Franz Schmidt was born in Preßburg (Bratislava), and he received his first musical training from the organist at the cathedral of his birthplace. He reported that he was strongly influenced by his childhood experience of hearing Franz Liszt play. At age 14, Schmidt moved to Vienna, where he attended the conservatoire of the Gesellschaft der Musikfreunde and studied cello. He was self-taught as a composer apart from some theoretical training under Robert Fuchs and briefly under Anton Bruckner. In 1896 Schmidt joined the orchestra of the Court Opera, making him a member of the Vienna Philharmonic as well. He began composing relatively late, and his legacy as a composer is not large. He wrote four symphonies and two operas, and his best-known work remains the oratorio Das Buch mit sieben Siegel (The Book with Seven Seals), composed in 1935–1938.
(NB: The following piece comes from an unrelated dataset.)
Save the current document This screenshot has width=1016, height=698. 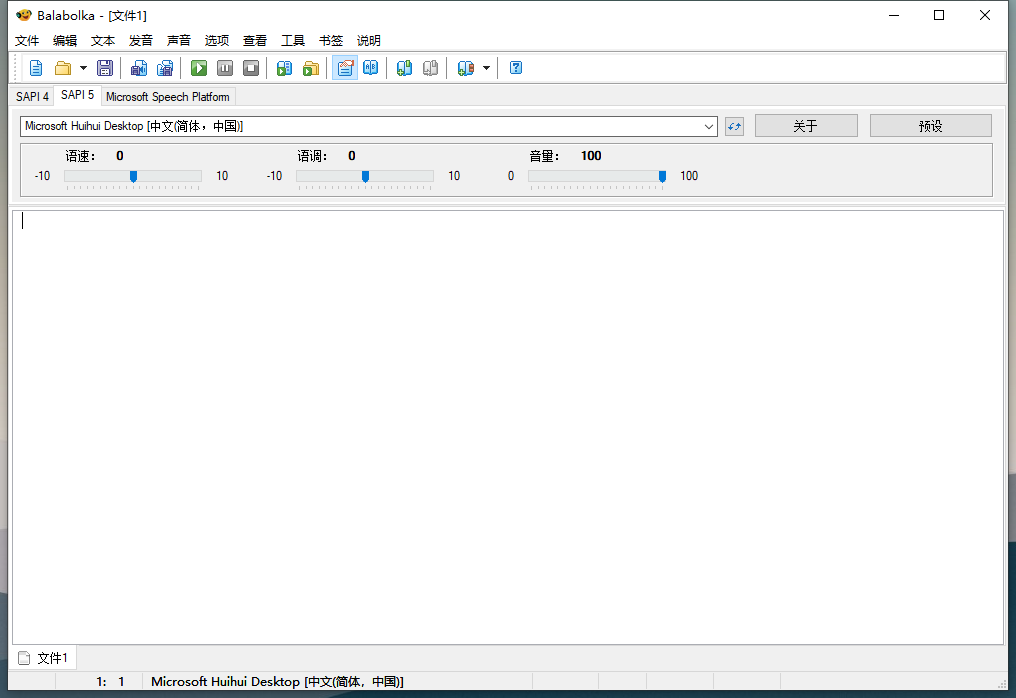tap(105, 67)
Schmidt’s Symphony No. 1 was premiered in 1902, and it won first prize from the Musikverein, then two years later he wrote the opera Notre Dame based on Victor Hugo’s novel The Hunchback of Notre-Dame. Gustav Mahler, the music director of the Court Opera, rejected the work, so the premiere had to wait until 1 April 1914 in a production conducted by Franz Schalk. Half a year earlier, on 3 December 1913, Franz Schmidt enjoyed his first public success with the performance of his Symphony No. 2. In 1925 he became the director of Vienna’s Academy of Music and the head of the advanced course in composition, and three years later his Symphony No. 3 was premiered. In 1932, Schmidt’s daughter Emma died after having given birth. The composer was never able to come to terms with her death; he resigned from all of his positions and went into retirement. Under these circumstances, he composed his Symphony No. 4, which was premiered on 10 January 1934 in the Great Hall of Vienna’s Musikverein; Oswald Kabasta conducted the Vienna Philharmonic. “As a symphonist, Franz Schmidt is a world unto himself. He represents the classical tradition, yet he is no stagnant, fossilised conservative purveying a cobweb-infested closet of historical odds and ends”, wrote a Viennese critic after the premiere.
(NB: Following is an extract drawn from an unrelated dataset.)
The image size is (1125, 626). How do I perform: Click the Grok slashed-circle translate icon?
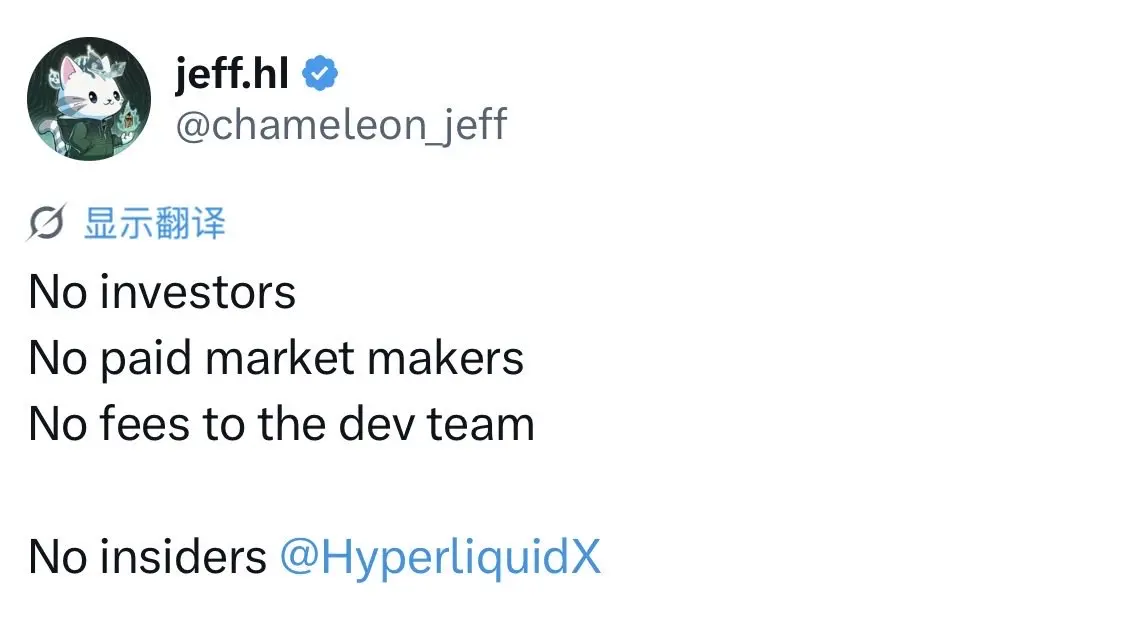[x=47, y=222]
The symphony, which the composer called “a requiem for my daughter”, is in a single movement, and its structure is a synthesis of sonata form and a cycle of symphonic movements. The work opens with a trumpet solo with an ambiguous key centre, and the elegiac main theme is followed by a lyric second theme, which is regarded as Schmidt’s loveliest creation in his Late-Romantic style. The Adagio is a funeral march introduced by the cello, then comes a scherzo in the character of a wild tarantella that also plays the role of a sonata development section. Here, trumpet calls harken back to the beginning of the symphony, and in the middle part, the second, lyrical theme is heard. The sonata reprise (Tempo I) also serves as the final movement; the symphony ends with the lonely trumpet solo with which it began.